Pretty sure it is, yes. You may not guess it, but there is almost no creek in central Europe that wasn't used for hydro power from the renaissance onwards: Watermills are in the game for a reason; and levees are there to represent how the streamlined rivers made everything easier: Shorter ways to travel; easier ways to harness watermills and huge water-powered steel hammers thanks to retaining dams; protection from floods; and so on. If I know my Civ is going to be in that age, I settle all my cities at rivers and beeline for levees. Their production capabilities are AWESOME: if you have just 6 river tiles and a prod bonus (clergy/forge/[manu]factory/...), a levee gains you 9 hammers and more per turn. Lots of cities have 12 and more river tiles.

I know that every major civilization that had rivers probably utilized mechanical hydropower like water mills since long ago, but my question is really about what is it about levees in the industrial age that gives production such a boost in Civ. Your and Leoreth's explanation make sense, but what I was wondering before was what the Civ logic was for having it in the game like that - is it because levees allow better industrial era water mills (which might make you think whether the prod boost should go to watermills in your city radius only or not?), better short range transportation (which might make you think whether it should be a commerce boost or not?), or is it because they represent small scale hydro electric power plants, and if it's the third reason, how does that fit into the whole coal plant, hydro plant, and hydro wonder timeline for players? I don't have a problem with the way it is in both vanilla Civ and DoC, but was curious what people think the logic for it is.

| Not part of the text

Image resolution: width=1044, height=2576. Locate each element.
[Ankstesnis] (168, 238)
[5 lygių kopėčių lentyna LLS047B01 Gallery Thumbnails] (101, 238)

That is probably what you meant earlier in the thread when you mentioned the old hydropower stuff from the 17th to 19th century. The NEW hydropower stuff with extremely large dams and turbines, that is correctly represented by Hydro Plants and the Hoover/Sanxia/Itaipu/Assuan/etc. Dam. The really large retaining dam projects to generate energy on an industrial scale, were built in the 20th century or later. There is no compelling reason to move it from Electronics, in my opinion.

No, I think hydro power wonders (representing huge dams) should require Electronics but regular hydro power plants should come earlier. As I mentioned, the Wikipedia article on hydroelectricity says, "By 1920 as 40% of the power produced in the United States was hydroelectric". That's before the Hoover Dam was built and that power was produced by individual hydro power plants here and there across the US. Building of hydro plants started from the late 1800s, which is the same time that coal power plants started being built as well. In other words, if you believe Wikipedia, the timelines for coal power plants and hydro power plants are pretty much the same (they both start in the late 1800s), and by 1920, almost half of US power was hydro. Huge national or wonder-level dams, I agree, should come later.

I hope I'm not derailing the discussion about wonders, though. I agree national-level dams and then 1 or a small limited number of wonder dams (e.g. Itaipu) would be cool in the game.